Without changing a single character, copy every record below.

- _RECORDS TO PROCESS_:
************

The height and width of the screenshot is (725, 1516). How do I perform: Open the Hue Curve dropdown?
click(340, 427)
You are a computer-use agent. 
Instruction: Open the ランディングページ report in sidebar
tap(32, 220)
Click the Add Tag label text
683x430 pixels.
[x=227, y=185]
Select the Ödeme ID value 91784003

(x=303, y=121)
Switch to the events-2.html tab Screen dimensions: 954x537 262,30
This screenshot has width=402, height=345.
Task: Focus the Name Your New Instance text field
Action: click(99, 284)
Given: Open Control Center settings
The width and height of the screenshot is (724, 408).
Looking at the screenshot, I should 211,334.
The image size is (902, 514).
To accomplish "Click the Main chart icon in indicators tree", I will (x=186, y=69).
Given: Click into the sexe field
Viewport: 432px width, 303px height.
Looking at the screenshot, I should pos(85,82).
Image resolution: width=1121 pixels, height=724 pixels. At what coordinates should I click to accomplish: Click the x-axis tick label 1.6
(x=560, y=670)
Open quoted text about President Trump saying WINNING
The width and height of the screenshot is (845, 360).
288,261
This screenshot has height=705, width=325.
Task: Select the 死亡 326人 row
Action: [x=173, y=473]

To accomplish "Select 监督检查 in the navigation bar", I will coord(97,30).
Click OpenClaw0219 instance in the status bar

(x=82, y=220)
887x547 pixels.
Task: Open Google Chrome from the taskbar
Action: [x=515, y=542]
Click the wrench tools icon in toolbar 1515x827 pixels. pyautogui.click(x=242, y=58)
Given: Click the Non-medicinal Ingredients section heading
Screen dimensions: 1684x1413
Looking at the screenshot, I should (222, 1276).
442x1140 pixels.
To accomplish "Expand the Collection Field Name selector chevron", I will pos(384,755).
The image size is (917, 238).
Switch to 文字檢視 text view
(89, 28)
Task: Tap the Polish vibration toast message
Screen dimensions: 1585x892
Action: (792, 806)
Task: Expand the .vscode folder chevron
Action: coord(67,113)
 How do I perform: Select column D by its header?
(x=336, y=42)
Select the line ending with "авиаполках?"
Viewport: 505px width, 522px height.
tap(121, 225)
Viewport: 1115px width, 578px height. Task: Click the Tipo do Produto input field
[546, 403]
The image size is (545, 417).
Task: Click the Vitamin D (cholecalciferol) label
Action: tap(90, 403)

************

- _RESULT OF THE EXERCISE_:
The height and width of the screenshot is (725, 1516). How do I perform: Open the Hue Curve dropdown?
click(340, 427)
You are a computer-use agent. 
Instruction: Open the ランディングページ report in sidebar
tap(32, 220)
Click the Add Tag label text
683x430 pixels.
[x=227, y=185]
Select the Ödeme ID value 91784003

(x=303, y=121)
Switch to the events-2.html tab Screen dimensions: 954x537 262,30
This screenshot has width=402, height=345.
Task: Focus the Name Your New Instance text field
Action: click(99, 284)
Given: Open Control Center settings
The width and height of the screenshot is (724, 408).
Looking at the screenshot, I should 211,334.
The image size is (902, 514).
To accomplish "Click the Main chart icon in indicators tree", I will (x=186, y=69).
Given: Click into the sexe field
Viewport: 432px width, 303px height.
Looking at the screenshot, I should pos(85,82).
Image resolution: width=1121 pixels, height=724 pixels. At what coordinates should I click to accomplish: Click the x-axis tick label 1.6
(x=560, y=670)
Open quoted text about President Trump saying WINNING
The width and height of the screenshot is (845, 360).
288,261
This screenshot has height=705, width=325.
Task: Select the 死亡 326人 row
Action: [x=173, y=473]

To accomplish "Select 监督检查 in the navigation bar", I will coord(97,30).
Click OpenClaw0219 instance in the status bar

(x=82, y=220)
887x547 pixels.
Task: Open Google Chrome from the taskbar
Action: [x=515, y=542]
Click the wrench tools icon in toolbar 1515x827 pixels. pyautogui.click(x=242, y=58)
Given: Click the Non-medicinal Ingredients section heading
Screen dimensions: 1684x1413
Looking at the screenshot, I should (222, 1276).
442x1140 pixels.
To accomplish "Expand the Collection Field Name selector chevron", I will pos(384,755).
The image size is (917, 238).
Switch to 文字檢視 text view
(89, 28)
Task: Tap the Polish vibration toast message
Screen dimensions: 1585x892
Action: (792, 806)
Task: Expand the .vscode folder chevron
Action: coord(67,113)
 How do I perform: Select column D by its header?
(x=336, y=42)
Select the line ending with "авиаполках?"
Viewport: 505px width, 522px height.
tap(121, 225)
Viewport: 1115px width, 578px height. Task: Click the Tipo do Produto input field
[546, 403]
The image size is (545, 417).
Task: Click the Vitamin D (cholecalciferol) label
Action: tap(90, 403)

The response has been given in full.